Duke gave me exposure to great classes, some of the best research labs and some really cool people. When I came to Duke I was interested in biomechanics and fluid mechanics, and Duke gave me the chance to explore both! I got a chance to work in a biology lab and to meet some of the top researchers in biomechanics. I had an opportunity to explore my passions and figure out new interests.For example,I got to work on a microfluidics project in Chuan-Hua Chen's Microscale Physiochemical Hydrodynamics lab, where I worked at the intersection of material science, physics, fluid mechanics and electrostatics.

What were the most useful courses you took at Duke?

I had the chance to take a lot of fascinating courses during my time at Duke. The course MATH 551: Applied Partial Differential Equations and Complex Variables was easily one of the most challenging classes I took while at Duke. My professor, Thomas P. Witelski, is amazing. Doing well in his class was very rewarding, as it taught me how to think in mathematical terms. ME 531: Engineering Thermodynamics by Adrian Bejan taught me how to think about thermodynamic systems in a more simple and elegant way, and this class strengthened my understanding of this field. The course Biomedical Device Innovation was an amazing class where I got to shadow Dr. Mani Daneshmand, a cardiothoracic surgeon at Duke University Hospital, for a semester. I observed surgeries and proposed a design solution for an engineering need in the hospital. This experience was unique and it taught me how much of a difference I could make as an engineer.

What advice would you give to someone considering a master's degree in MEMS at Duke?
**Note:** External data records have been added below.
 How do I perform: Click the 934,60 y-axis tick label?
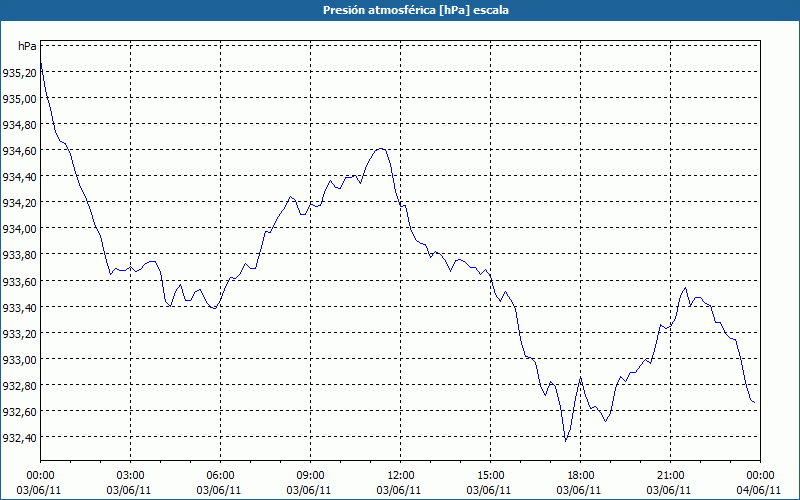point(19,151)
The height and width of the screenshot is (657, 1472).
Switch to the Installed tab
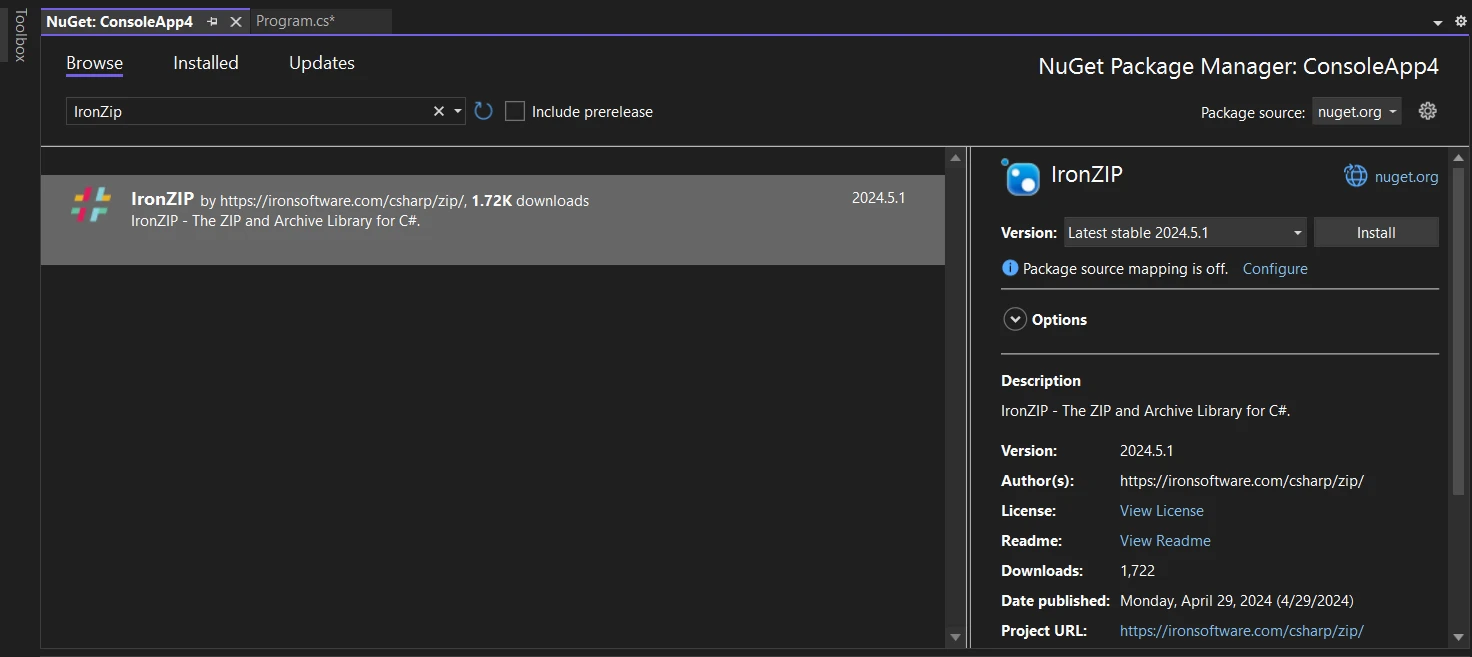206,63

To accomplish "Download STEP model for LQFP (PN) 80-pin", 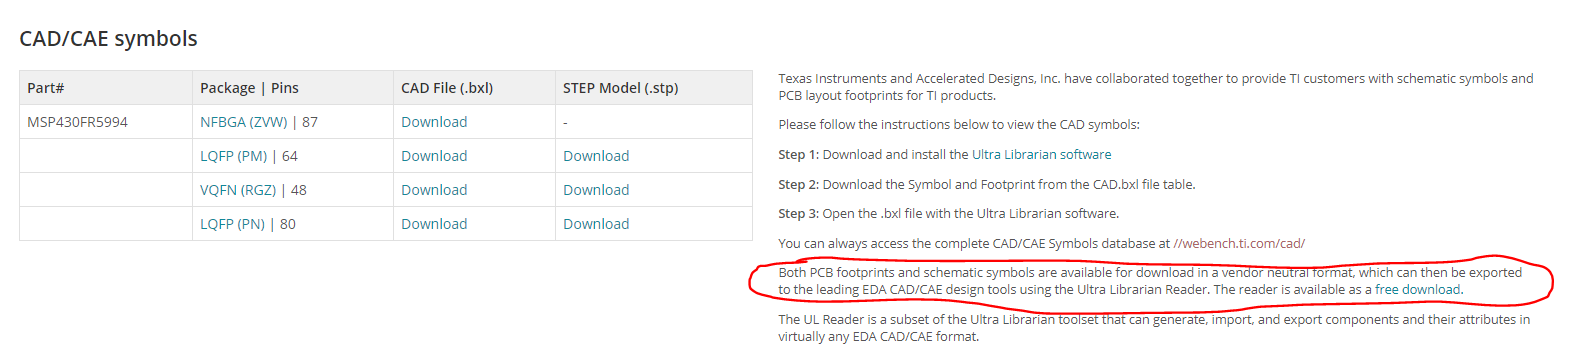I will [x=596, y=224].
My advice for future Duke MEMS students is to come with an open mind and to soak in all that Duke has to offer. There are so many things to do and so much to explore in just two years. I think future students should explore their interests in interdisciplinary and neighboring fields and take advantage of all the resources (talks, guest lectures, libraries, classes) Duke has to offer. One other thing that is great about Duke is the people you get to meet while at school. You will meet some of your best connections, friends and mentors while at Duke. I encourage future students to get out of their comfort zone and try as many things as they can!